Squirrels! They are just so cute, aren’t they? The picture with this blog is one that was taken at a rest stop while on vacation. These squirrels were obviously very use to human interaction, but at the same time these rodents can cause quite a bit of damage to the unsuspecting homeowner. First it starts with hearing some scuffling in the attic, and possibly seeing some remnants of nut shells strewn around the attic or lawn from a nut tree (pecan, walnut, etc.) in close proximity to your house. Upon inspection, you might see some soffit on your house torn back, or gnawed through, fascia board damaged, or even the gutter torn back to reveal a damaged board. These are a few ways that these “furry friends” might be entering the home. Those are problems, but even bigger ones may be around the corner. Chewed electrical wiring which can cause fires (which both squirrels and rats/mice will do), fleas, ticks and the risk of salmonella infection or leptospirosis if you come in contact with their feces and urine. If the squirrel has been nesting in the attic and has done widespread contamination, the insulation may need to be removed/replaced depending on the severity of the situation.

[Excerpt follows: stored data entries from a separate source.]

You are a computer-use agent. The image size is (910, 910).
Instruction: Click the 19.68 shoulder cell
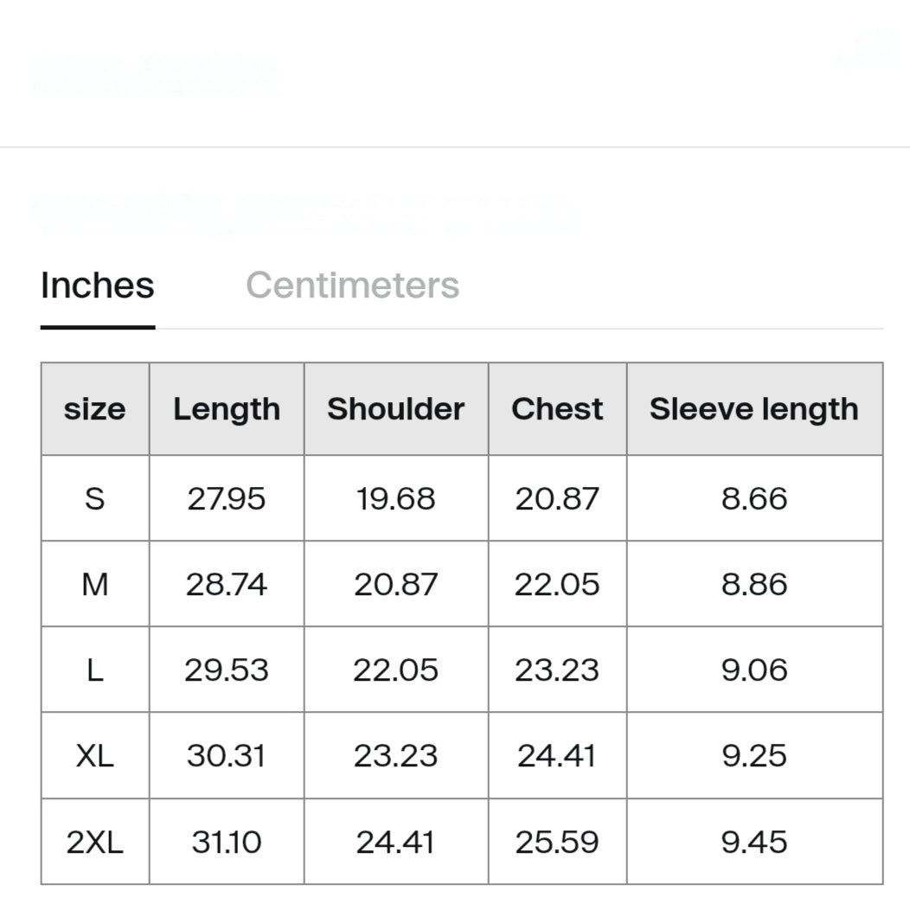(396, 498)
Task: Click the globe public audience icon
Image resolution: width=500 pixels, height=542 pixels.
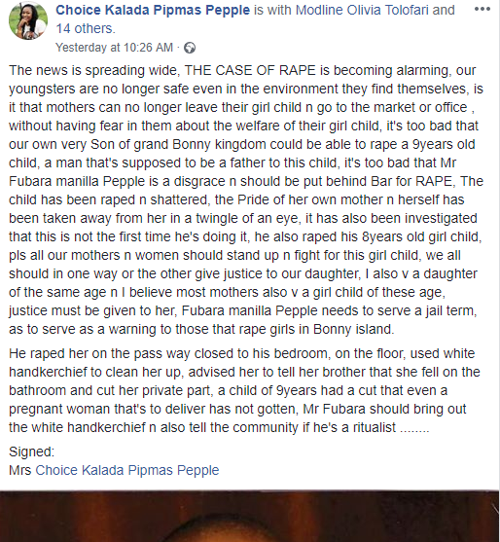Action: tap(190, 48)
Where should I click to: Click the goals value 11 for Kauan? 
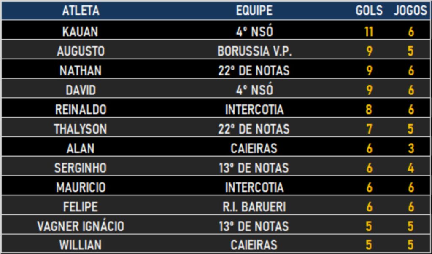(369, 31)
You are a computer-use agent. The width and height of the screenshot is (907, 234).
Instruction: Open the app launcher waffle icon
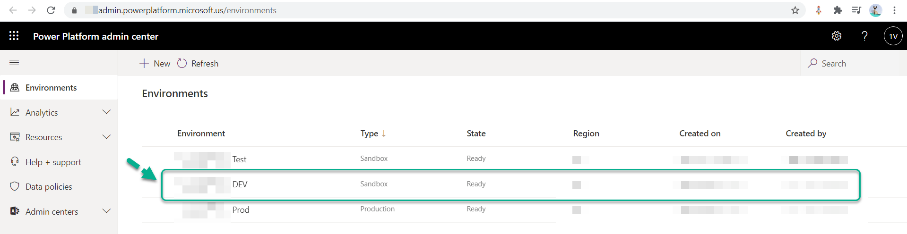(x=14, y=36)
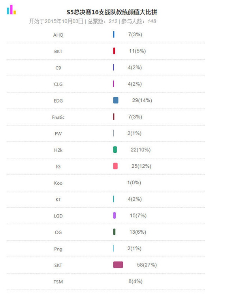Click the green H2k vote bar
This screenshot has height=298, width=237.
(x=115, y=150)
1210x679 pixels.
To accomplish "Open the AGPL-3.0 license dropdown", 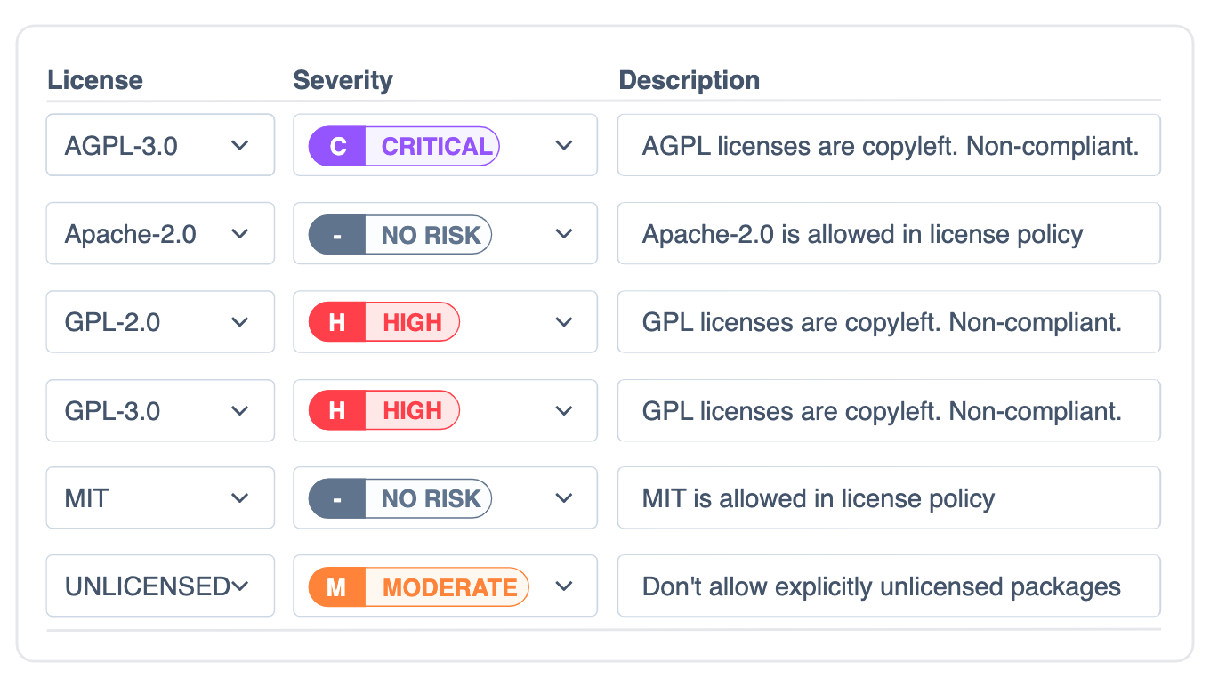I will coord(240,145).
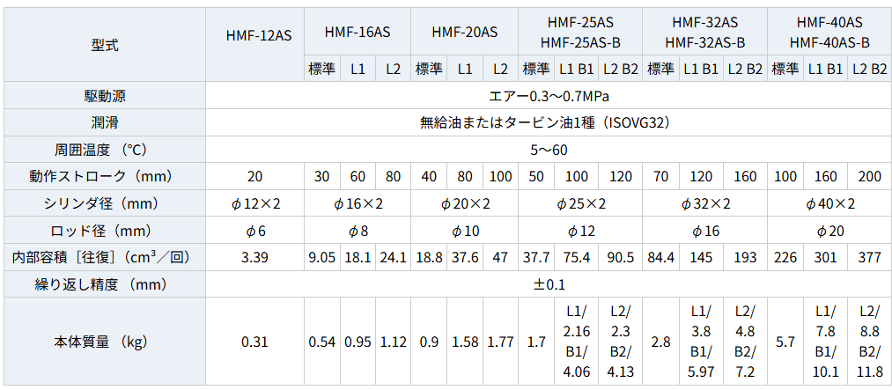892x390 pixels.
Task: Click the 駆動源 row label
Action: 104,95
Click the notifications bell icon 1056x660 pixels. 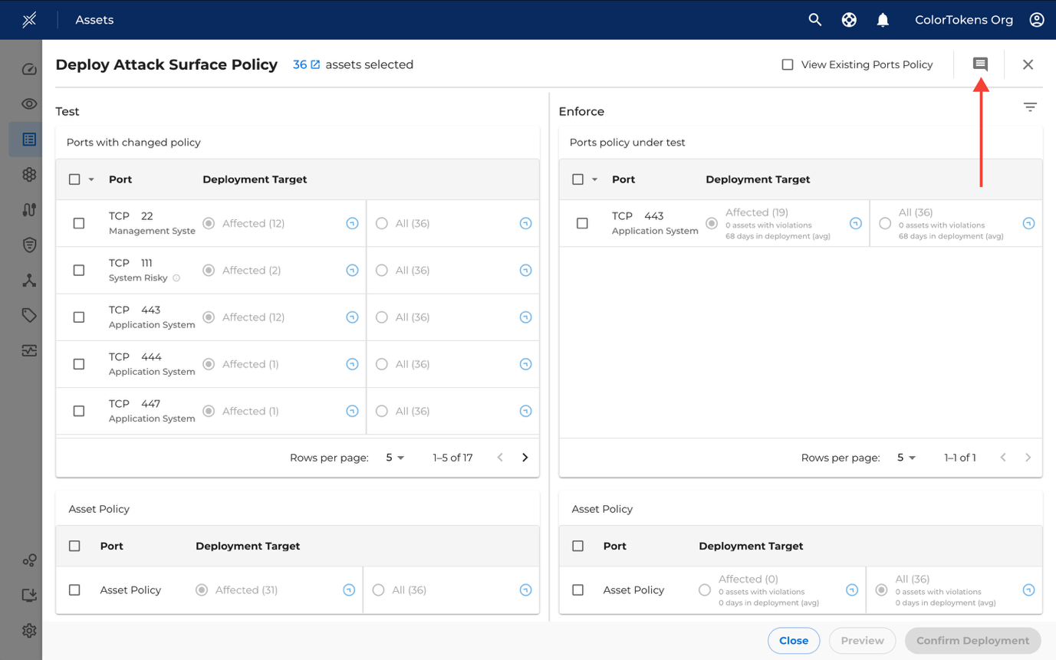(x=883, y=20)
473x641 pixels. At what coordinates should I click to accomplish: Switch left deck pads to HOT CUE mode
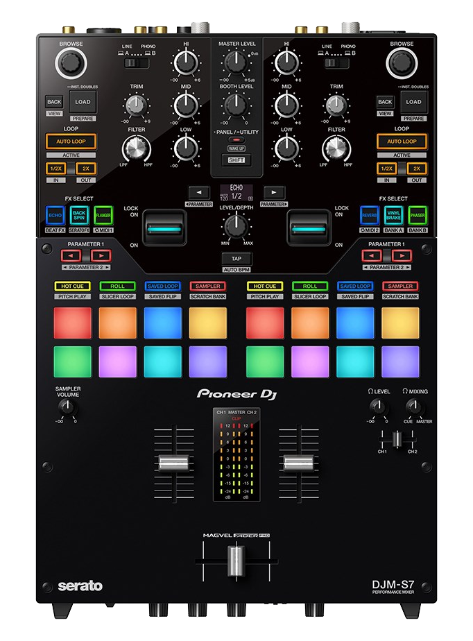pos(72,286)
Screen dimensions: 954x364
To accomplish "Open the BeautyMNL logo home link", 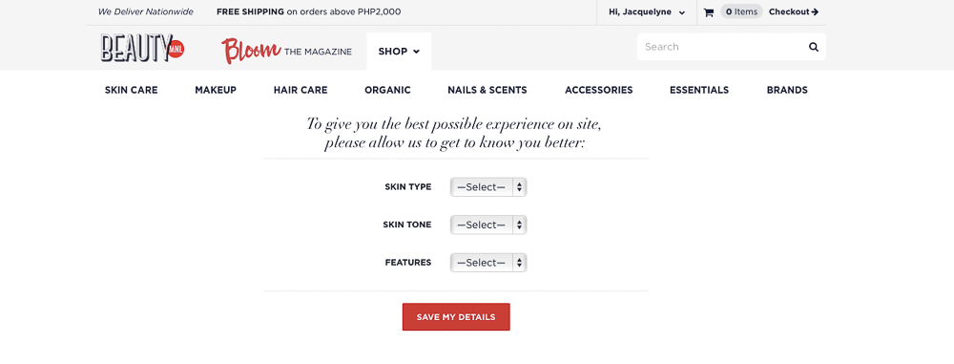I will click(x=142, y=48).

Squirrels are rodents. The family tree includes tree squirrels, ground squirrels, flying squirrels, prairie dogs and woodchucks – just to name a few. Their teeth are designed to chew and gnaw, but they do not digest cellulose (wood), and their teeth continue to grow throughout their life. Tree squirrels are able to rotate the hind feet so that they are able to descend a tree head first, looking like they are defying gravity. Squirrels live in almost every habitat that man lives in - from the rainforest to the desert. They avoid the polar-regions (too cold?) and the most arid of deserts (they need that water). Squirrels are mostly herbivores, feasting on seeds and nuts, but many will eat insects and even small vertebrates like lizards or other rodents. Squirrels typically have slender bodies with bushy tails and large dark eyes. The fur is normally soft and silky, and the color of squirrels can vary between red, grey, or even black within one species, like the eastern gray squirrel.
Most squirrels will die within their first year of life. Some adult squirrels in the wild can live up to 10 years. Squirrels that have been raised in captivity can live up to 20 years.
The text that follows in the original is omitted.